Link blinked several times at Roland. "Do you honestly think I can hit anything in this darkness?"

Roland looked dead-on at the boy, his bombardier's eyes blazing. "Yes."

Roland was clearly a man of many words. Link shrugged, pulled his bow, and readied an arrow. They came across several more slow mutants, and it was not long before the mutants began to make a move.

The first one made the mistake of reaching for the gunslinger. Link's arrow took it right between the eyes, opening up a third. The wound bled glowing green blood, and the mutant fell in the dust. The next mutant grabbed Link's foot as he drew his arrow. Roland heard his scream and shot the mutant in the head before he could pull the boy off of the cart.

The cart was slowing now that neither of them were pulling. Roland knew this meant doom, even as he shot two more mutants in the face. "Link, I need you to pull. If you pull down and push up, you can move the cart on your own. I'll hold them off."

Link wasted no time hesitating. He put away his bow into his shrink-bag and grabbed the handle. Roland's guns continued to issue out death, bright explosions of light erupting with each shot. Both the gunslinger and the boy's eyes were stained with the flashes, but they both kept on with their duties. Rolands fingers danced back and forth between his belts and his guns, reloading, firing, reloading, the cycle continues.

They got out of the hive of slow mutants with tired arms and lighter ammunition bags, but at least they were alive.

They ran out of food as soon as they saw the first tendrils of light stretching into the cave. Good thing too, if not for the light they would have never seen the cliffs.

They stopped the cart a little ways before the edge, marveling at how easily they could have died. The tracks continued on toward the exit, but the supports had rusted heavily and they would have surely collapsed under the weight of the cart.

They both knew they had to do something dangerous. They had to walk on the tracks, the creaky cross-boards and rails, all the way to the exit. The light was stronger than it was before they reached the cliff, but any dance with this beast could be dangerous.

They simply nodded at each other and began to carefully walk on the tracks. Every here and there, there'd be an absence of cross-boards, forcing them to literally walk on the parallel strips of metal that made the outside of the rails. Once, Roland's foot slipped slightly, but he caught himself before this story could end prematurely.
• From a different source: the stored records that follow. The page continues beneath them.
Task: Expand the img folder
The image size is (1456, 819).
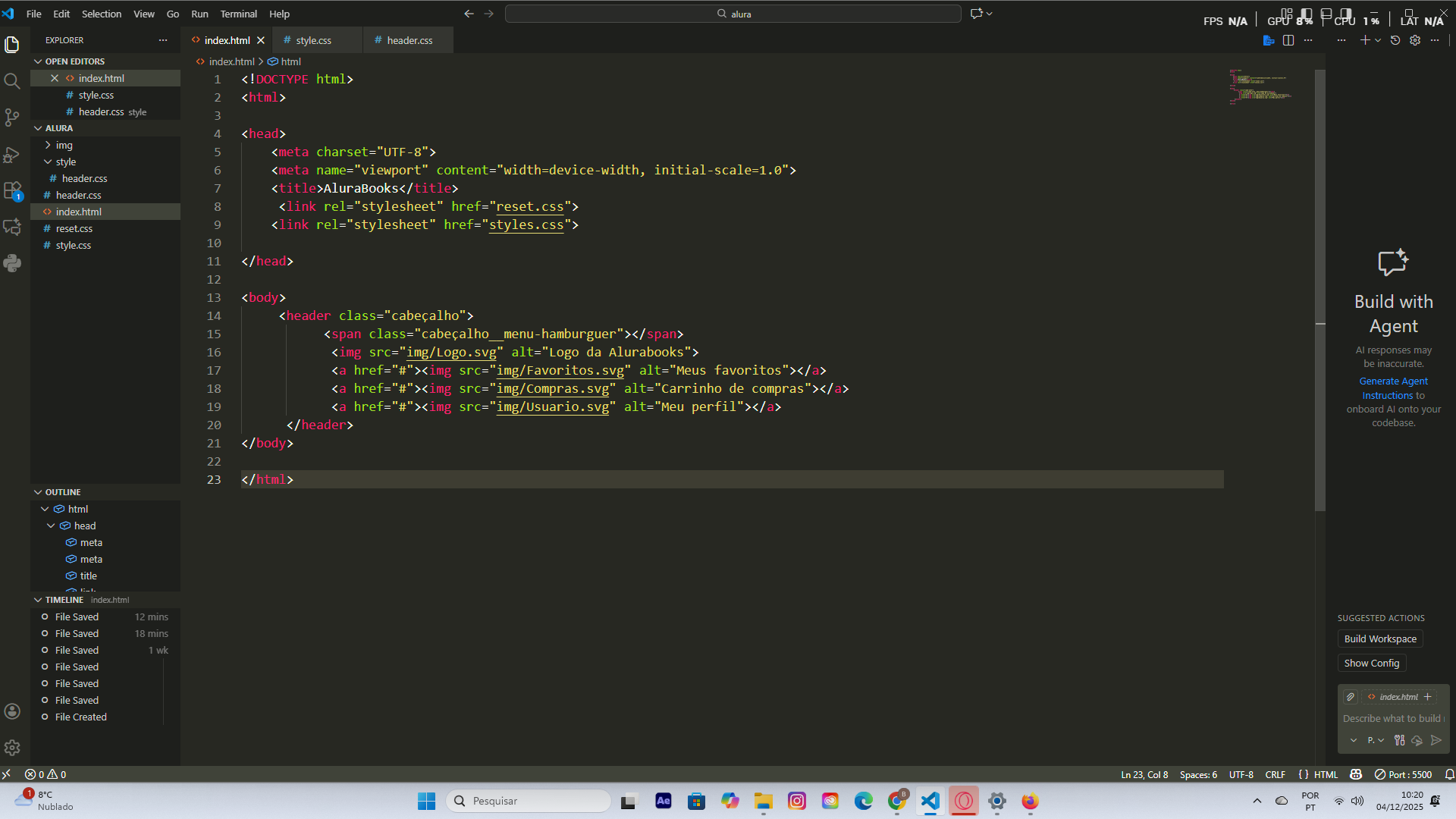Action: (x=64, y=145)
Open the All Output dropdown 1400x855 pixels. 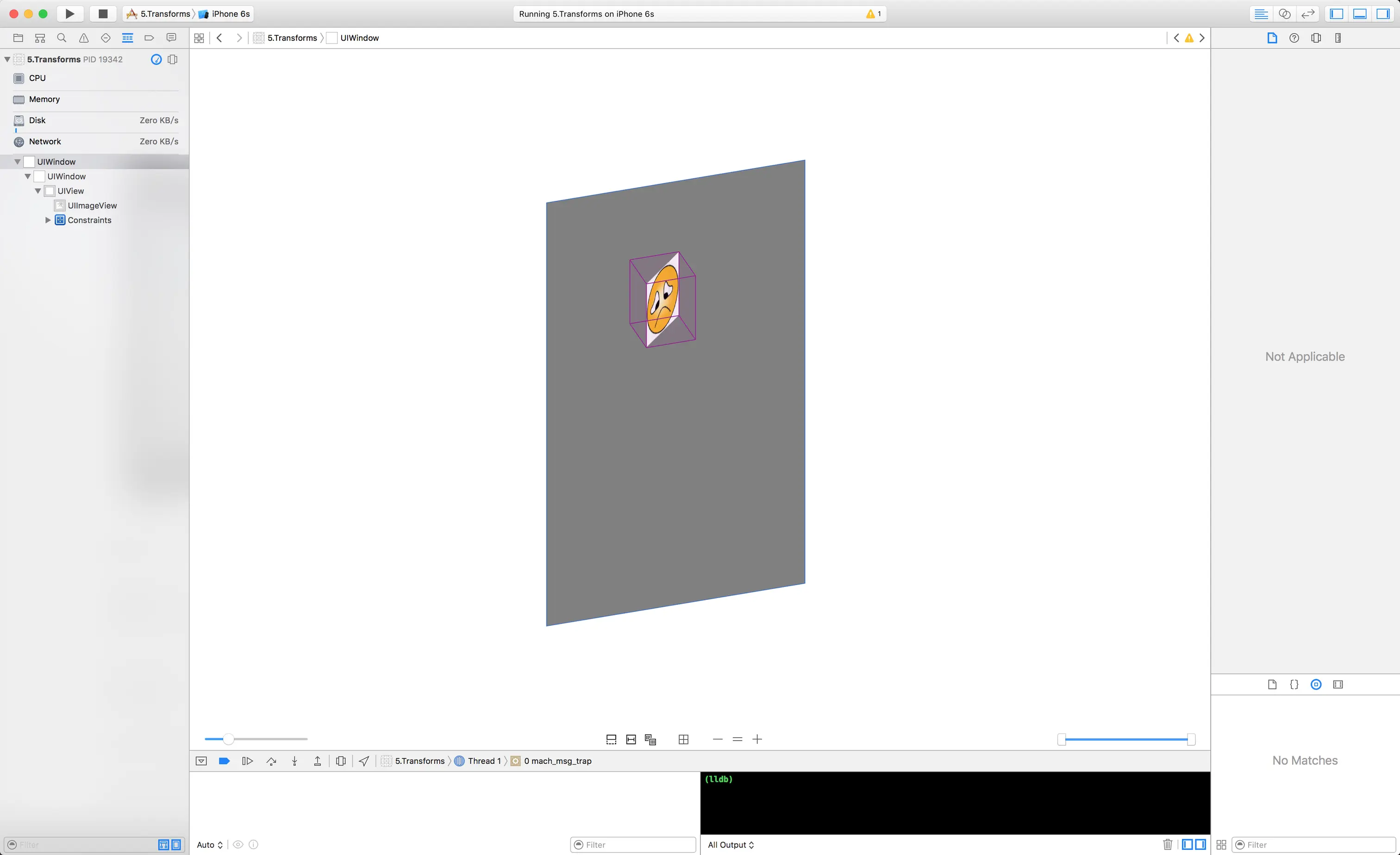click(x=731, y=845)
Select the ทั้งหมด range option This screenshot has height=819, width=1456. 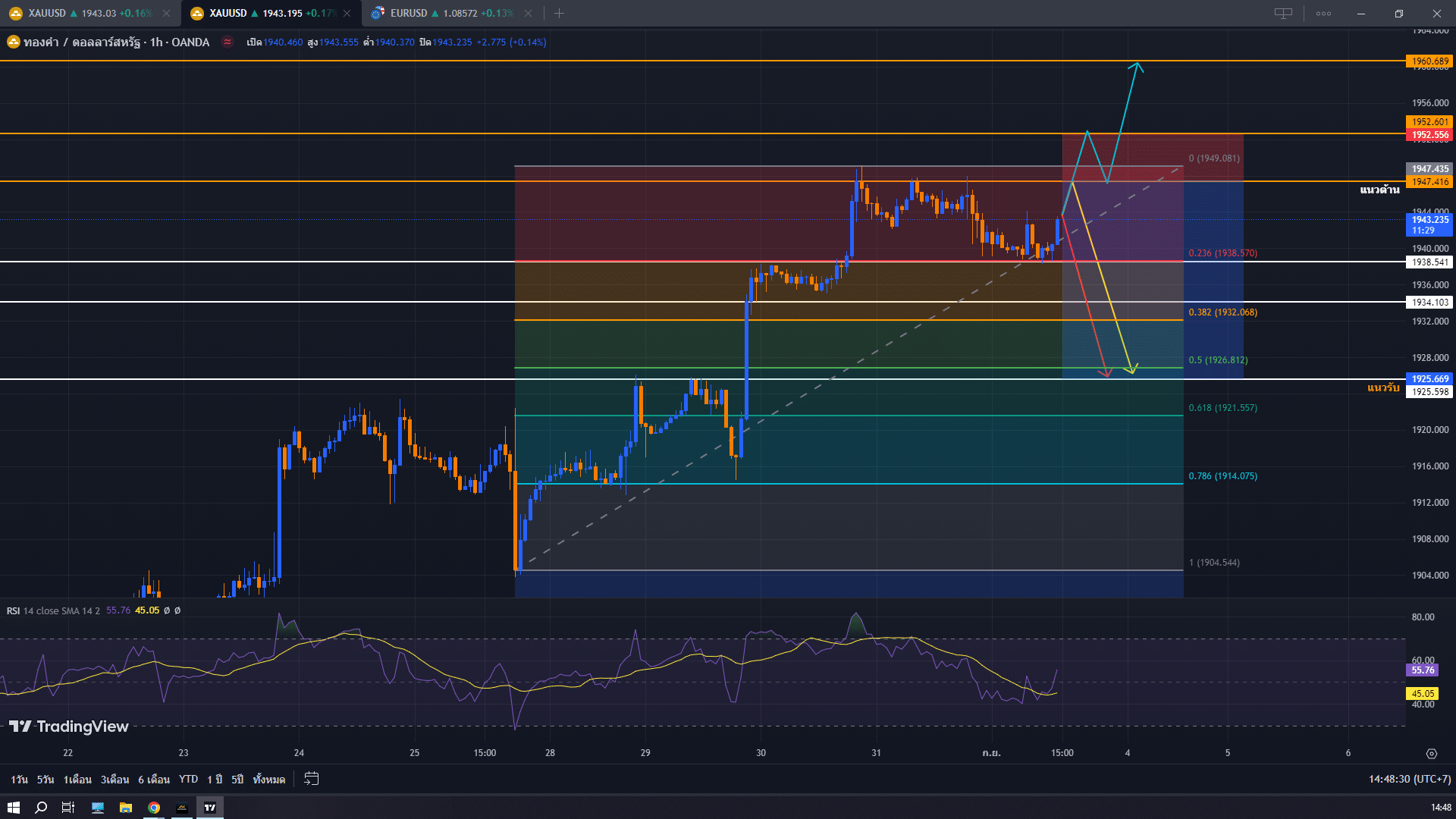tap(268, 779)
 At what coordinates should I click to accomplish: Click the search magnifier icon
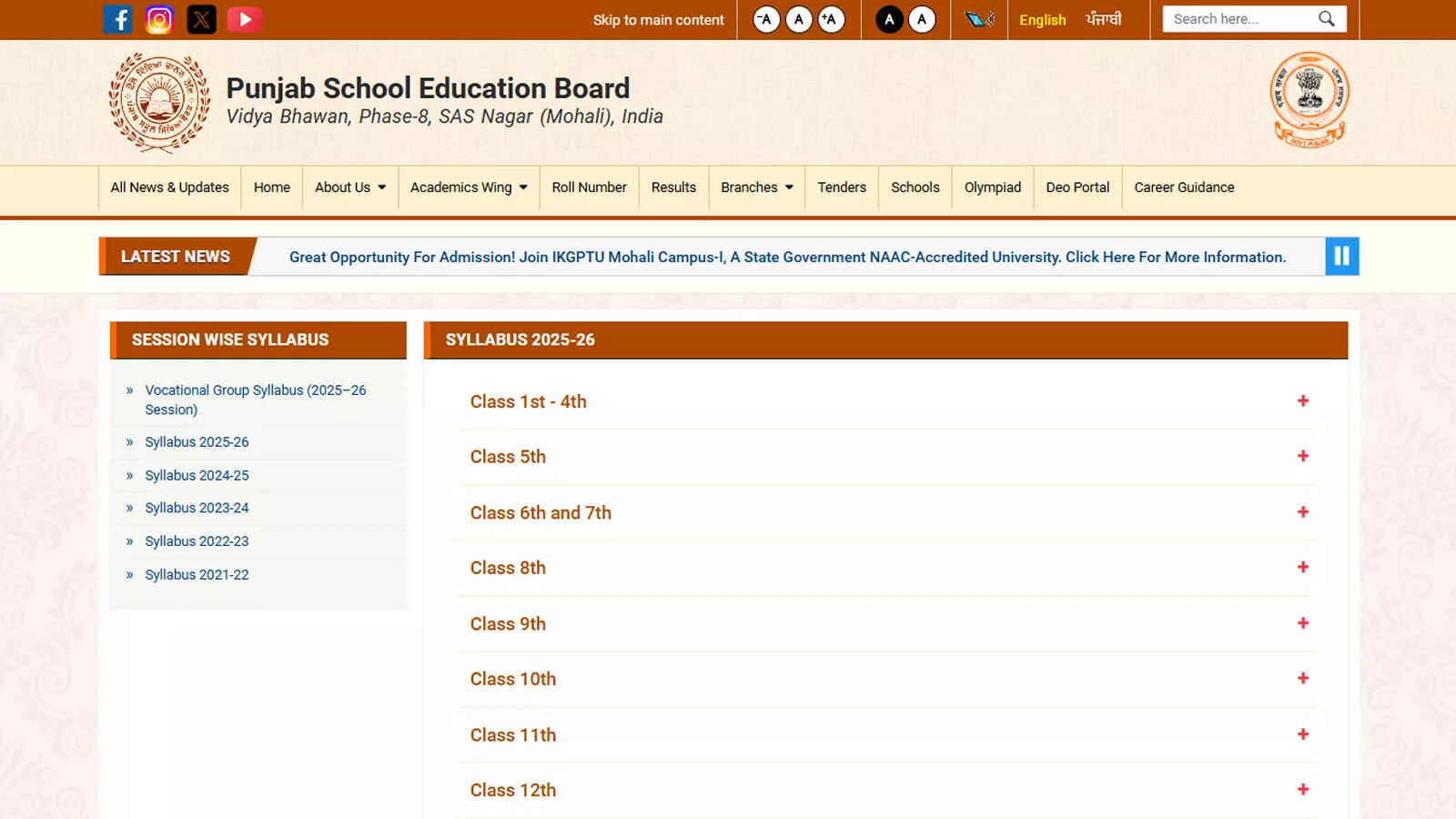click(1328, 18)
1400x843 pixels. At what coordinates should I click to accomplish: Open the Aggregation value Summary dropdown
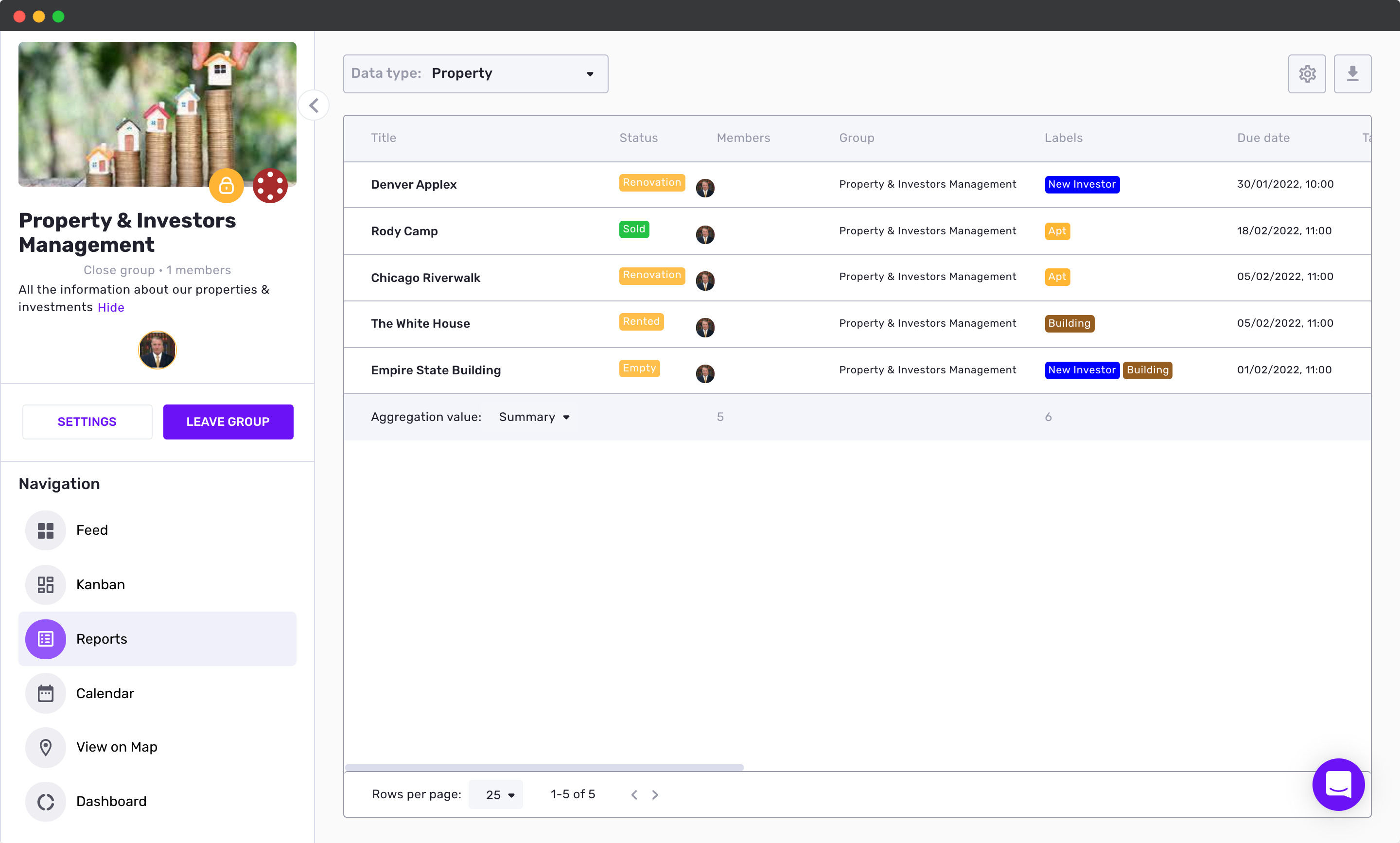pos(534,417)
They were within feet of the exit when the men in black appeared. The second man in black took off his hood, revealing long silvery hair and piercing green eyes. There was something extremely odd about the way the color in his eyes seemed to pulse with energy.

"You've gone far enough, little swordsman. Today you die."

The silvery-haired man snapped his fingers and the board Link was standing on snapped beneath him. Link managed to throw his arms out, grabbing the rails, but he lacked the strength to pull himself up. Days of light meals had taken it's toll on his endurance and stamina.

The silvery-haired man spoke one word before he laughed and disappeared into a cloud of darkness: "Choose."

Walter tittered and raised his hands to the sky in excitement. "This is it gunslinger! Do you sacrifice the boy in order to catch the man you've chased for so long, or do you save him and relinquish any chance you have of catching me!"

Walter abruptly turned and ran out of the tunnel. Roland looked back at Link, who was struggling over the abyss.

"I can't get up by myself! Help me Roland!"

The gunslinger looked at the exit, then back at Link. He couldn't move.

Link gave up his hope that someone would do more than advise him on where to go next, what to fight, and who to talk to next. He would never have anything more than a guide.

"Go then, there are other worlds than these."

Roland turned and ran to the exit as Link fell.